Dari data tersebut terlihat bahwa terjadi penurunan aktivitas kapal asing di perairan Indonesia, yang tertangkap apakah akibat dari masifnya upaya tangkap, atau pengawasan yang dilakukan KKP.

Ataukah sebaliknya karena pengawasan kurang sehingga sedikit kapal asing yang terdeteksi? Sebagai perbandingan satgas 155 di era menteri Susi periode 2014-2019 menangkap 516 kapal di mana 95% adalah kapal asing utamanya Vietnam.

Kami juga melihat salah satu persoalan mengapa persoalan IUU Fishing masih menjadi persoalan utama, khususnya di daerah perbatasan adalah karena minimnya perjanjian kerjasama antara Indonesia dengan Negara tetangga.

Kami meminta KKP menjabarkan persoalan kerjasama ini ke komisi IV, sebab masalah perikanan adalah persoalan transboundary spesies yang membutuhkan kerjasama antarnegara, yang berbatasan. Korea-China Joint Fisheries Committee bisa jadi salah satu contohnya.

Keenam, Impor Komoditas Perikanan. Badan Pusat Statistik (BPS) menunjukkan impor produk ikan, Krustasea, Moluska, dan kebutuhannya (HS 03) bernilai US$ 303,91 juta selama Januari-November 2019. Naik 6,19%, dibandingkan periode yang sama tahun sebelumnya.

Sepanjang 2009-2018, nilai impor produk perikanan melonjak 195,76% secara point-to-point dengan rata-rata pertumbuhan pertahunnya adalah 13,08%.

Kebanyakan impor ikan Indonesia adalah dalam bentuk ikan segar, yang didinginkan atau beku (HS 034). Selama periode Januari-November 2019, impor komoditas ini bernilai US$ 180,93 juta atau 59,53% dari total impor perikanan.

Impor komoditas HS 34 terbanyak datang dari Norwegia. Dalam 11 bulan pertama 2019, impor HS 34 dari negara Skandinavia tersebut tercatat US$ 34,24 juta atau 17,93% dari total impor HS 34.

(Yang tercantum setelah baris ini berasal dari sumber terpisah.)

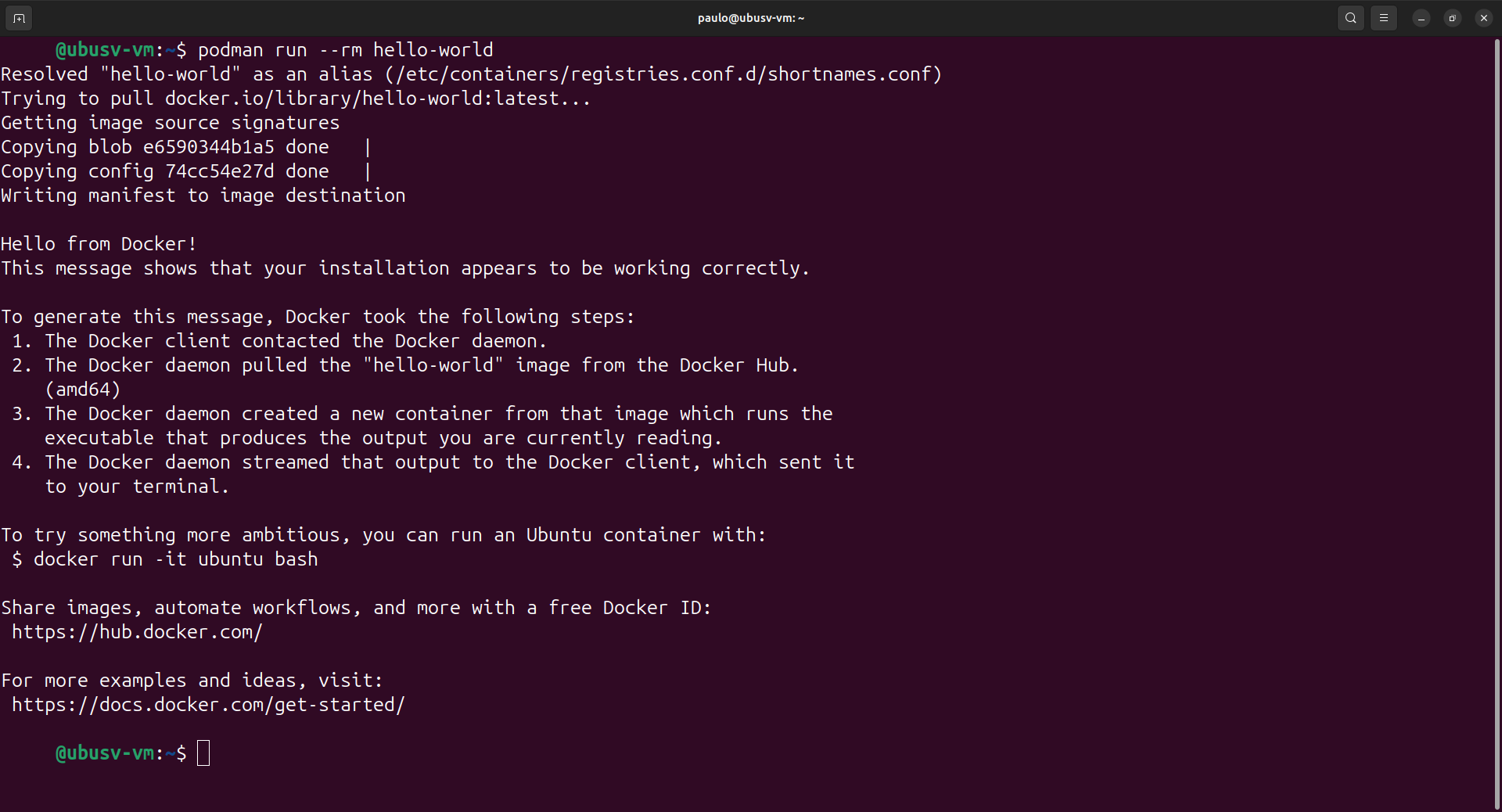Viewport: 1502px width, 812px height.
Task: Click the title bar showing paulo@ubusv-vm
Action: [x=749, y=17]
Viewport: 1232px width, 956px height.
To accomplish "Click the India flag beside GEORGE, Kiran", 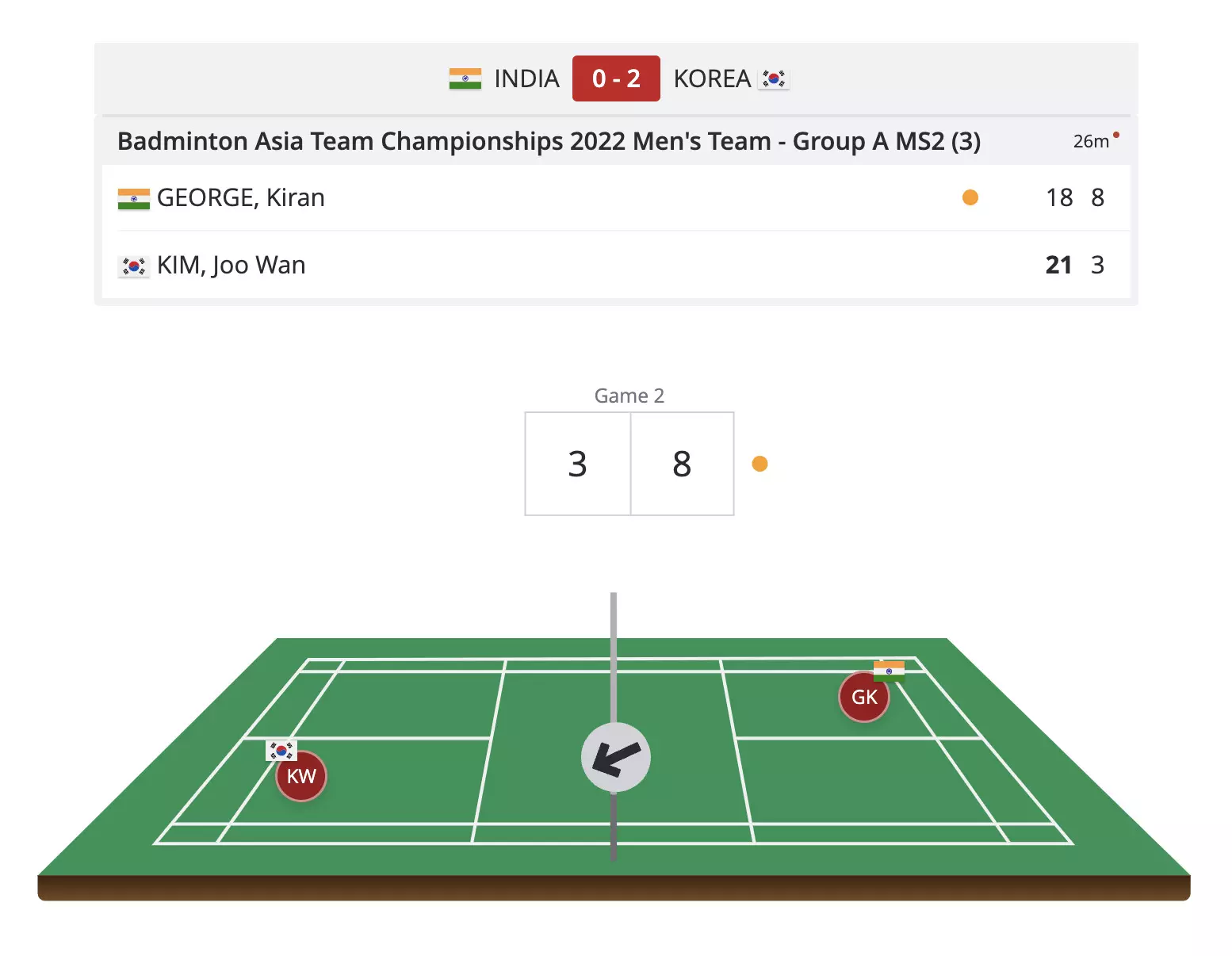I will coord(133,198).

Impor produk perikanan selain untuk bahan baku diatur dalam Peraturan Menteri Kelautan dan Perikanan No 58/2018 tentang Rekomendasi Pemasukan Hasil Perikanan Selain Sebagai Bahan Baku dan Bahan Penolong Industri.

Impor dibatasi hanya boleh untuk pemindangan, umpan, konsumsi hotel, restoran, catering, pasar modern, bahan pengayaan makanan, dan bahan produk olahan berbasis daging lumatan.

Ada hal yang perlu dipertanyakan yaitu mengapa harus mengimpor sesuatu yang bisa dihasilkan sendiri oleh negara kita? Jika industri yang menjadi alasannya, seharusnya pemerintah memperkuat sarana dan pra sarana khususnya logistik perikanan, agar ikan-ikan dari Ambon, Papua, NTT dll dapat memperoleh akses pasar ke industri.